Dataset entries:
○ ○ ○
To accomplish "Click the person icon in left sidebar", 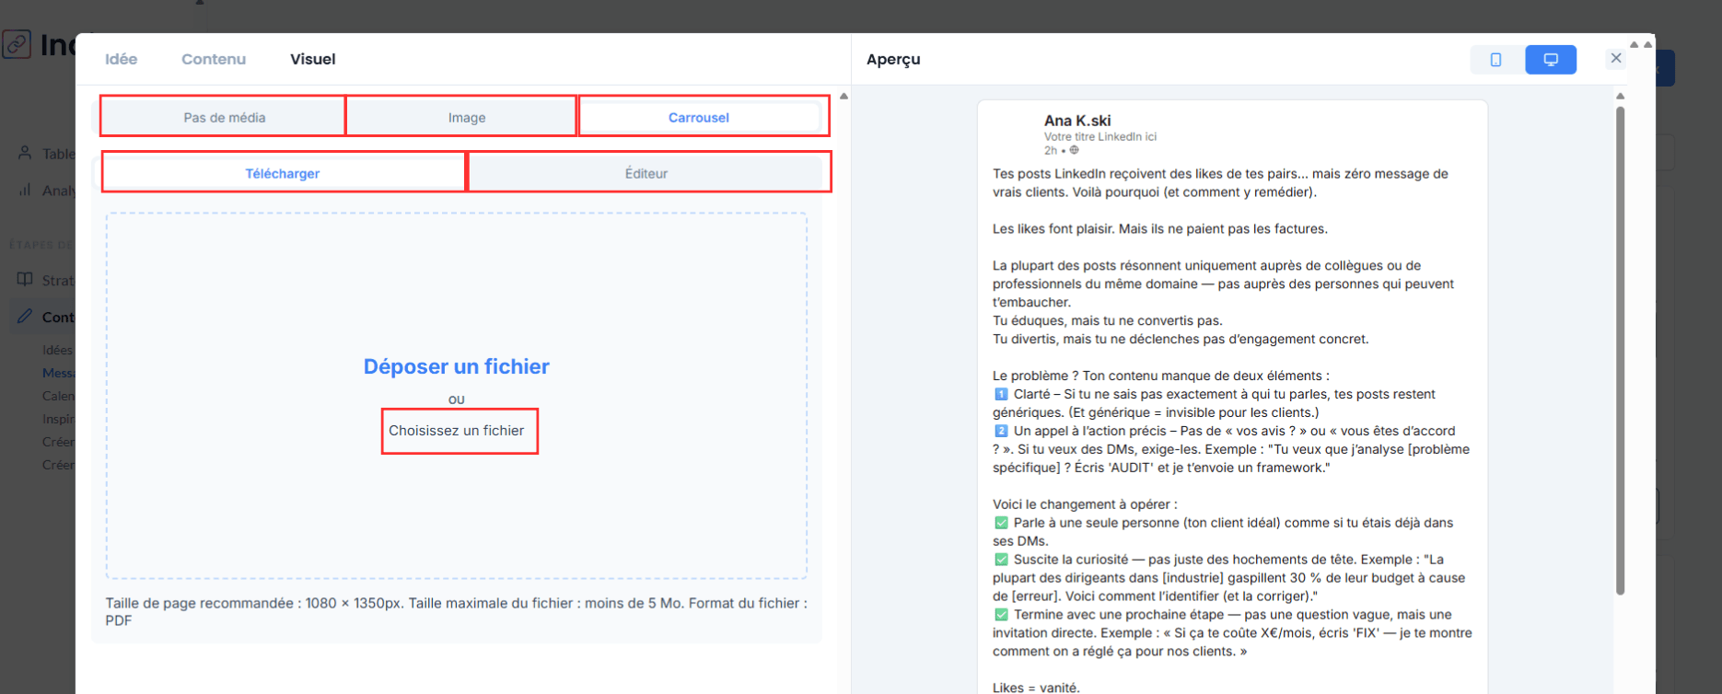I will point(25,153).

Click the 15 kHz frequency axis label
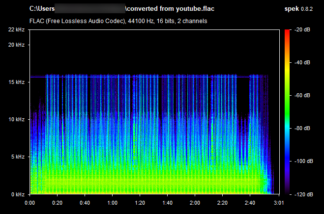coord(18,82)
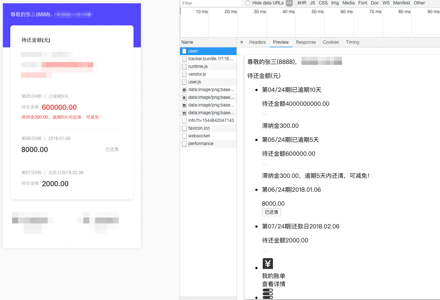
Task: Click the document icon next to user/
Action: (184, 51)
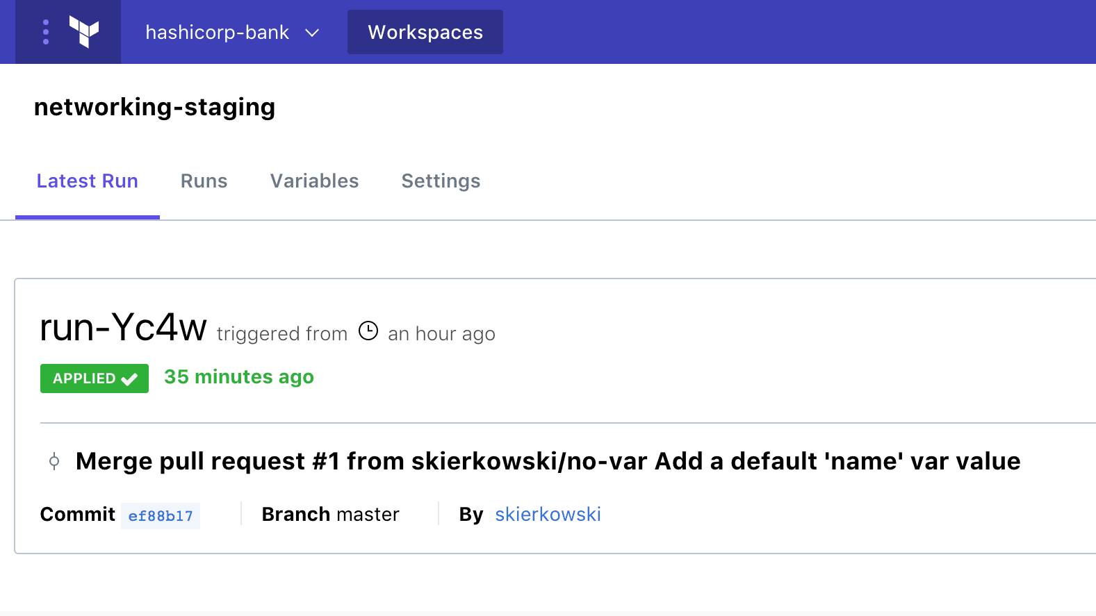Switch to the Latest Run tab
The width and height of the screenshot is (1096, 616).
click(x=88, y=181)
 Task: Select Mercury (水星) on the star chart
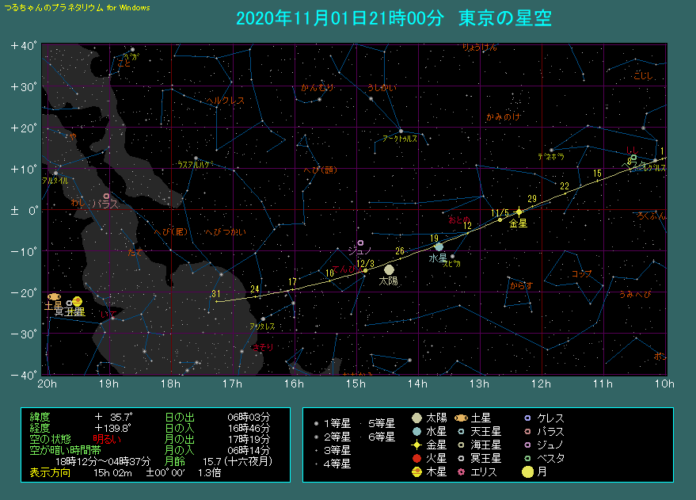click(x=439, y=246)
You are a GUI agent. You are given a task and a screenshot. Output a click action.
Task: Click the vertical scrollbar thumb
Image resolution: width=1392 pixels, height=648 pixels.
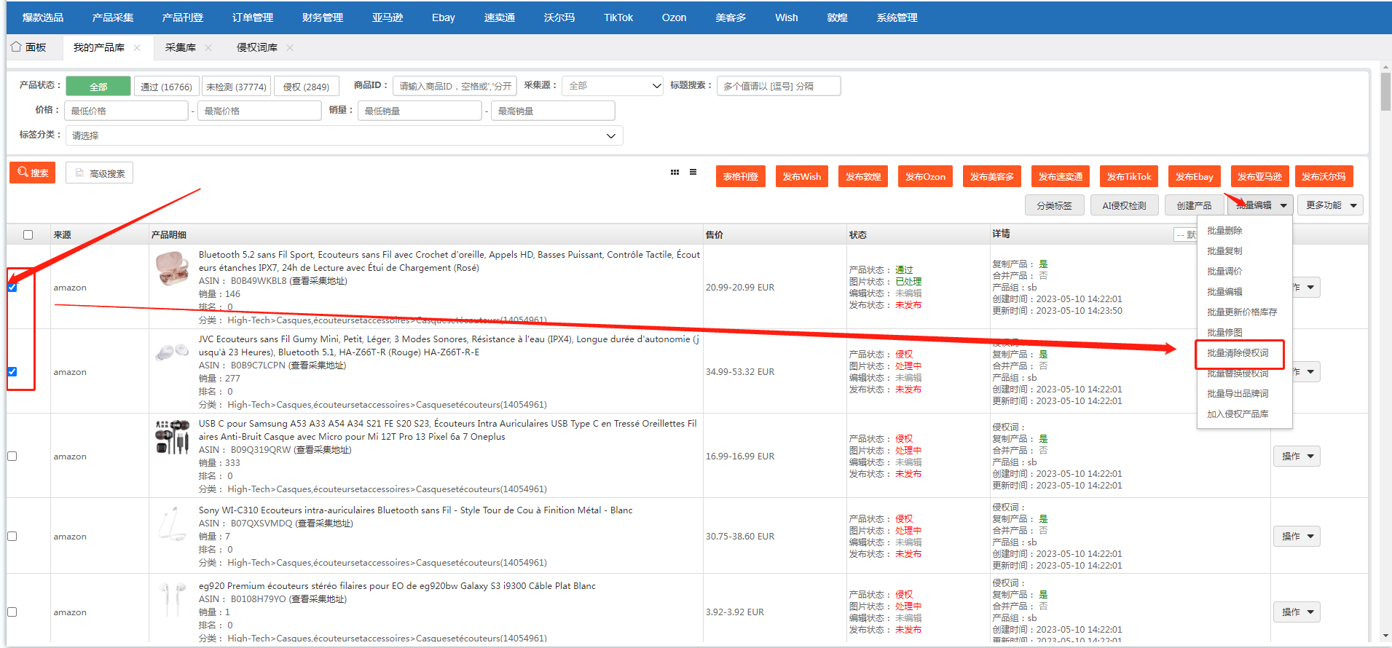[x=1385, y=91]
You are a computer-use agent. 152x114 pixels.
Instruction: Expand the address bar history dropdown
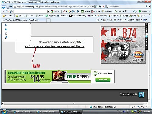(x=93, y=7)
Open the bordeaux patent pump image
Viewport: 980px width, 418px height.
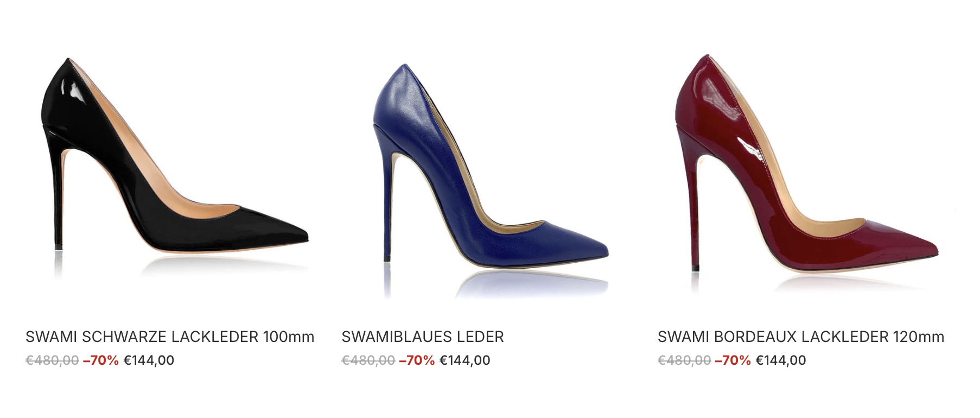coord(807,163)
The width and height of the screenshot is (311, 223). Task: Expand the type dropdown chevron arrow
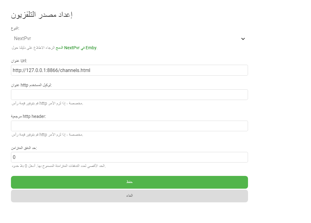(x=243, y=39)
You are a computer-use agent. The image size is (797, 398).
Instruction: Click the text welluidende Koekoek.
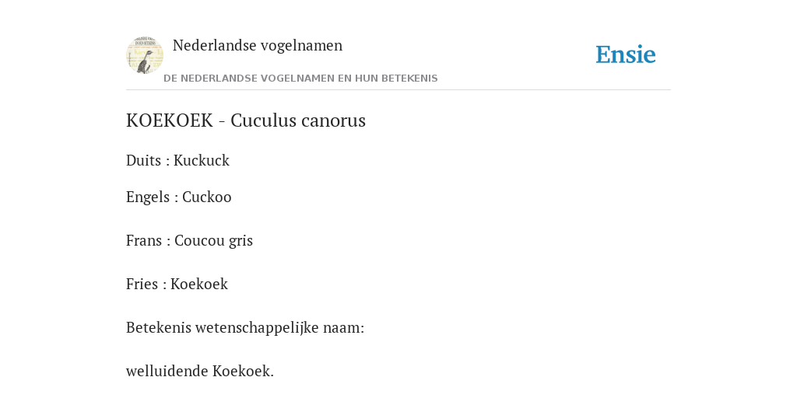(200, 371)
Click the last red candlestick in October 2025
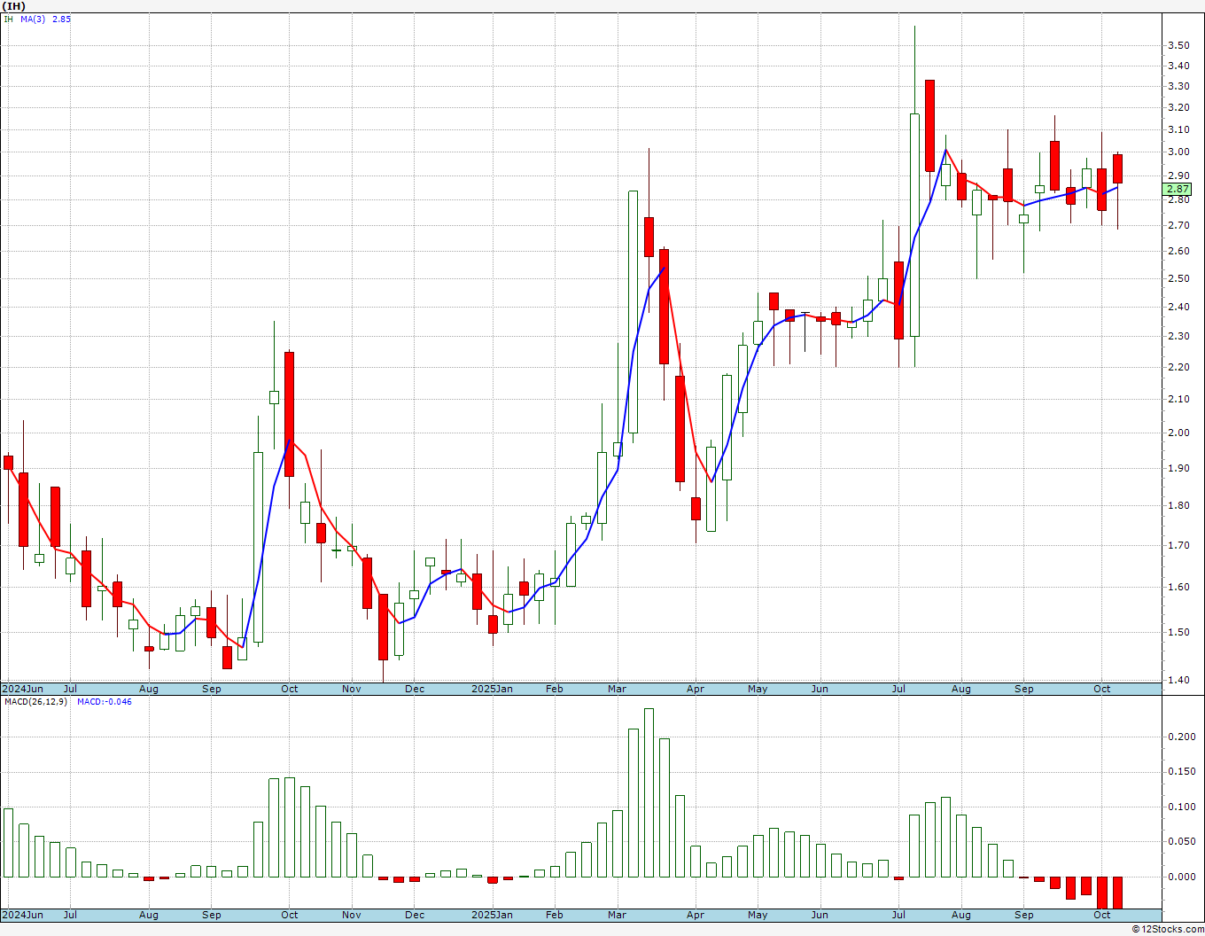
○ ○ ○
ASSIGNMENT: Copy only the lines running from the one that holds "You are a computer-use agent. The" through the last line of the data, and include both of those lines. Do not copy any pictures.

SOLUTION TO THE EXERCISE:
You are a computer-use agent. The image size is (797, 398).
Instruction: Click the text welluidende Koekoek.
(200, 371)
Click the last red candlestick in October 2025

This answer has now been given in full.